# Exercise prompt
Return the records exactly, please. Every line should match.
----
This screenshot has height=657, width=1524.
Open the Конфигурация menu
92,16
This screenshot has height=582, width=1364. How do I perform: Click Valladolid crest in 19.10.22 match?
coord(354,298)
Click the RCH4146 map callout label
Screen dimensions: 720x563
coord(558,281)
----
# Written response
This screenshot has height=657, width=1524.
Open the Конфигурация menu
92,16
This screenshot has height=582, width=1364. How do I perform: Click Valladolid crest in 19.10.22 match?
coord(354,298)
Click the RCH4146 map callout label
Screen dimensions: 720x563
coord(558,281)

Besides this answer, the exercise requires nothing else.